The cashier at the supermarket today was a grandmotherly type with a "Jennifer" nametag. Now, if there is one name associated with my generation, it is Jennifer. Only a gen-Xer would write a song that begins "I went to school with 27 Jennifers." Ben Affleck has been involved with two Jennifers (that we know of). So I asked this white-haired woman if she was the only Jennifer she knew growing up. She said she was, having been born in 1945, until "Love Story" was published and there was an explosion of Jennifers. This led me to wonder: where do modern names originate? There were no Brandons or Madisons a hundred years ago, right? Well, a little research told me a few facts about Jennifer.

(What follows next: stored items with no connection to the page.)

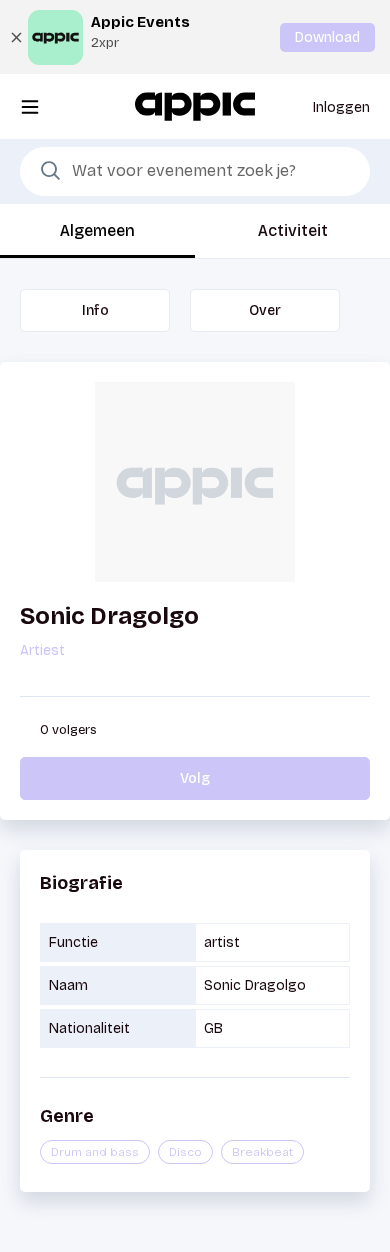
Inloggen (341, 107)
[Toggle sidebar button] (30, 106)
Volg (195, 778)
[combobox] (195, 172)
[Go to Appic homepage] (195, 105)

1. It was a rare name, then George Bernard Shaw named a character Jennifer in a 1906 play, which started its ascent in popularity.

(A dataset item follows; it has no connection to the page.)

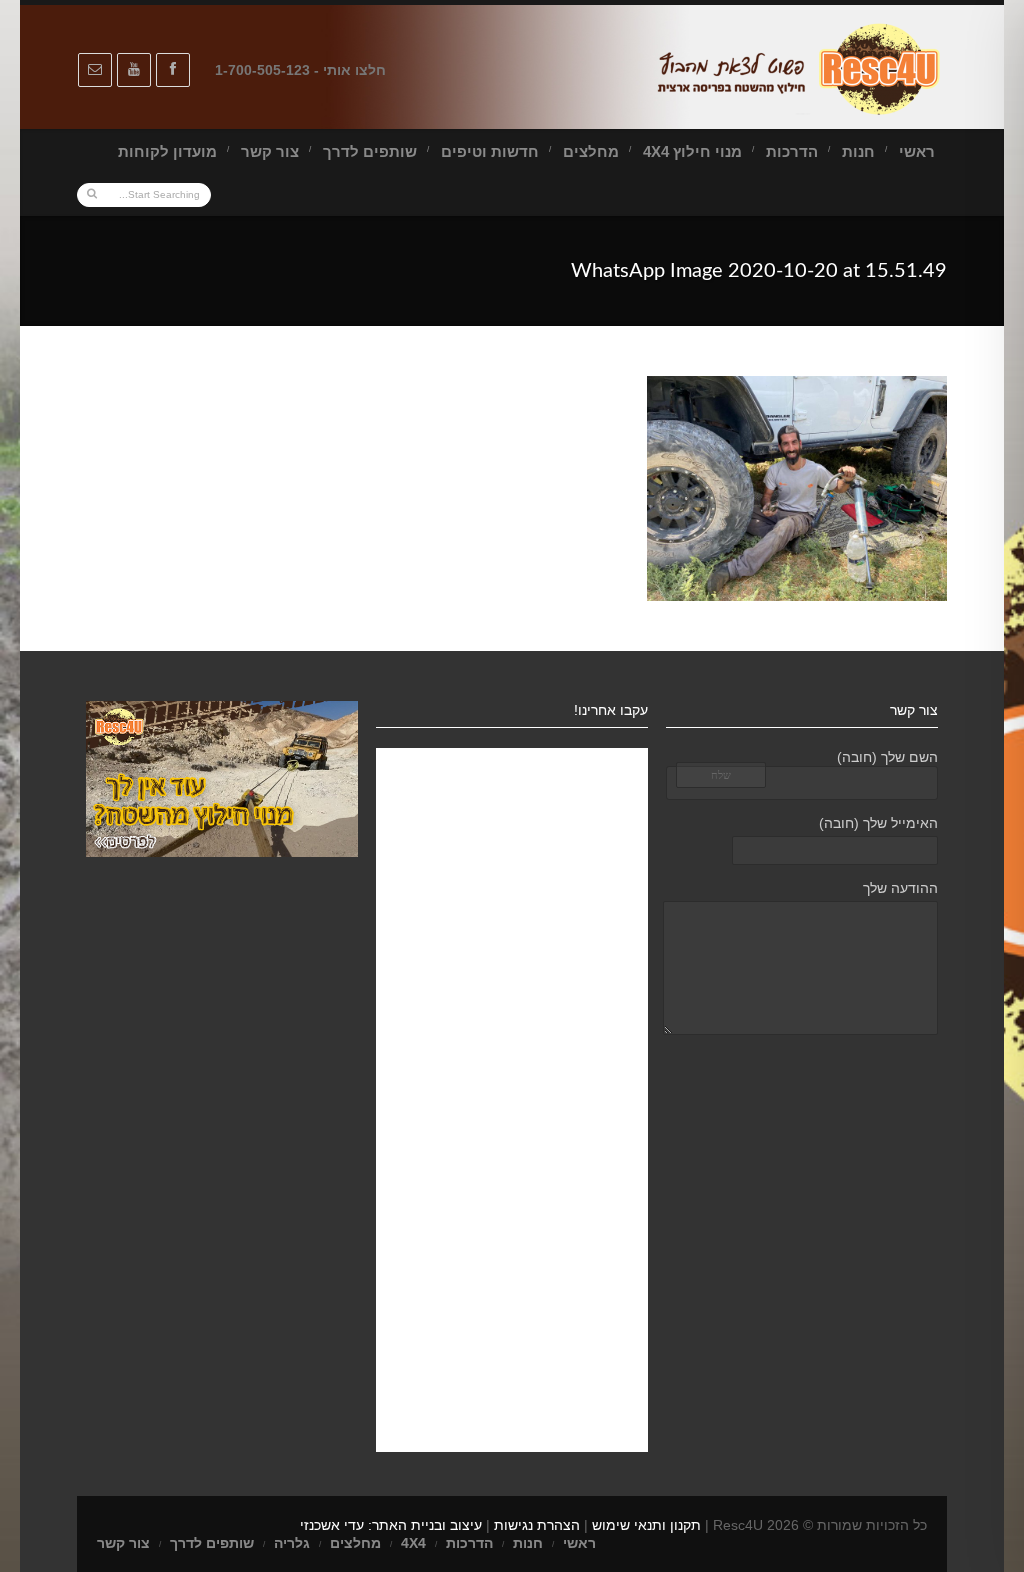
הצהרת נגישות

2. It was already the number three name by the time the book and film "Love Story" appeared in 1969 and 1970. (That makes sense, since I was three at the time and was already surrounded by Jennifers.) "Love Story" is possibly the reason it shot to number one and stayed there until 1984.
3 comments:
"grabbed my jeans, jimmy screamed, jenifa, oh jenny..."
You reminded me of the song, "Jenifa Taught Me" from De La Soul's first album.
-ji
I'm tired of "Jennifers"! What else you got?
Beachhippo
This blogging stuff is hard! I am glad you are checking it out though. New stuff soon, I promise.